Garcia elected to become a free agent in the offseason, but he returned to the Indians, saying that his home and his dry cleaning business were in Cleveland. "Everything being equal, I'll sign with the Indians if I decide I'm able to pitch... This is a friendly city and I like it", he said. During a spring training game in March 1959, Garcia was hit in the knee by a Billy Consolo line drive and was carried off the field on a stretcher and taken to a Tucson hospital. He did not make his first season start until May 3, when he allowed four hits and no earned runs in a complete game loss. He finished with a 3–6 record, a 4.00 ERA and 72 innings pitched in his twelfth and final season with the Indians.

===Chicago White Sox and Washington Senators (1960–61)===
Garcia signed with the Chicago White Sox for the 1960 season, reuniting with manager Al López and former Indians owner and team president Bill Veeck. Veeck said, "Our reports on Mike were real good. He might help us in 1960." He appeared in 15 games and pitched 17.2 innings with 4.58 ERA and 0–0 record. In July 1961, the expansion Washington Senators signed the 37-year-old Garcia to a contract. The Senators placed him on waivers before the end of the season. He finished with a 0–1 record, pitched 19 innings in 16 games and earned a 4.74 ERA. Garcia finished his major league career with a 142–97 record, 1,117 strikeouts, a 3.27 ERA, 27 shutouts and 23 saves in 428 games (281 starts) and 2,174.6 innings.

==Beyond baseball==
Garcia married Gerda Martin on January 13, 1951; they had three children. He served as a sponsor for Camel cigarettes during his playing days. Garcia raced midget cars during and after his baseball career. Garcia injured the index finger of his throwing hand while working on a midget car in late 1959, but the wound was repaired without lasting effects.

==Illness and death==
Garcia developed diabetes in his forties. As a result, he suffered from kidney disease and heart damage in the last years of his life. Faced with dialysis three times per week, Garcia joined his former teammates at fundraising events to defray his medical expenses. He died in Fairview Park, Ohio on January 13, 1986, at the age of 62. He died on his 35th wedding anniversary. He was buried in his hometown of Visalia, California. Garcia, whose annual salary was never greater than $35,000, died with more than $100,000 in outstanding medical bills.

==Legacy==
Garcia was not selected a member of the National Baseball Hall of Fame. His normal window of eligibility has closed, and he can be elected only by decision of the Hall's Veterans Committee. Baseball historian Bill James dismissed Garcia's low ERA due to the "cold, cavernous Cleveland Municipal Stadium, which at that time had a pitcher's mound higher than white cliffs of Dover". Referring to Garcia's great seasons of 1949 to 1954, baseball historian Wayne Corbett countered, "Garcia's more famous teammates enjoyed the same home-field advantage, but it was Garcia who recorded the staff's lowest ERA in four of those six seasons." Historian Stephen Lombardi wrote, "It is a shame that Mike Garcia is sometimes disregarded. A career such as his does not deserve to fade away from the memory of the overall baseball public." Cleveland sportswriter and Hall of Fame voter Hal Lebovitz wrote, "If Garcia had pitched long enough, he probably would be in the Hall of Fame."
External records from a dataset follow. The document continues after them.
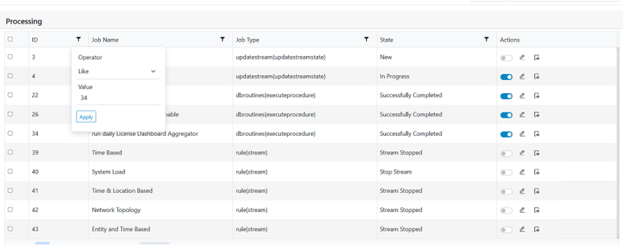The image size is (630, 250).
Task: Enable the System Load job toggle
Action: (x=506, y=172)
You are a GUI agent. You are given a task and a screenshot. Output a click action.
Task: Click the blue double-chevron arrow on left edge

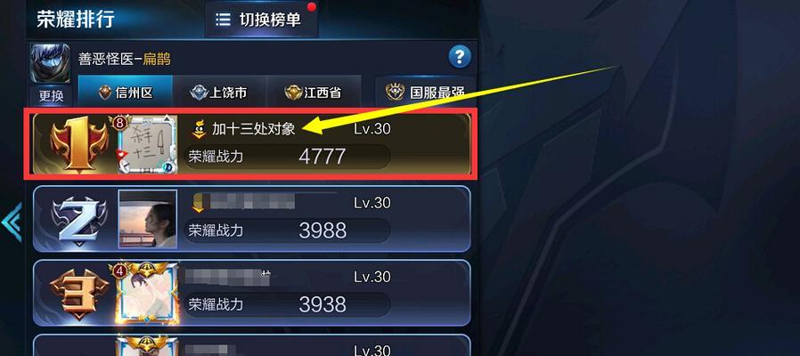click(x=12, y=223)

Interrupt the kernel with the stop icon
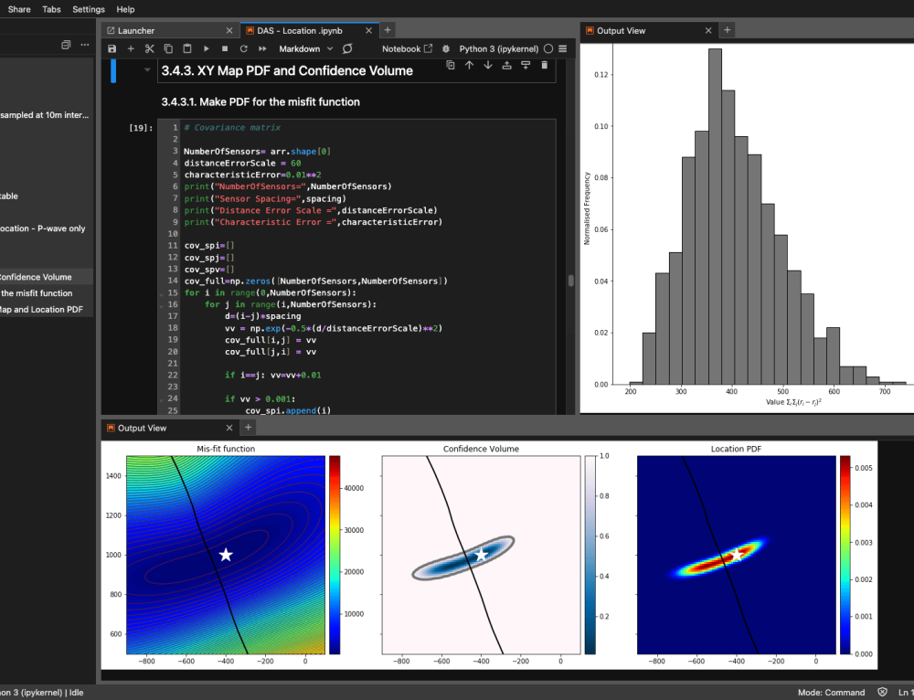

Teammates have recalled the difficulty that Garcia presented for opposing hitters. George Strickland, who roomed with Garcia on road trips for several seasons, described Garcia as "a big, strong, powerful pitcher" who threw a "very heavy ball." Bob Lemon describes his pitches similarly. "Hitting a Garcia pitch was like hitting a shotput", Lemon said. Lemon also commented on his deceptive control. "Mike was a sneak. His physical size belied really fine control", said Lemon.

Garcia was named one of the 100 Greatest Indians in March 2001 and inducted into the Cleveland Indians Hall of Fame on August 11, 2007. Each year, the Indians organization gives the Mike Garcia Award to an area high school student who demonstrates "outstanding success in the classroom, on the field, and in their community."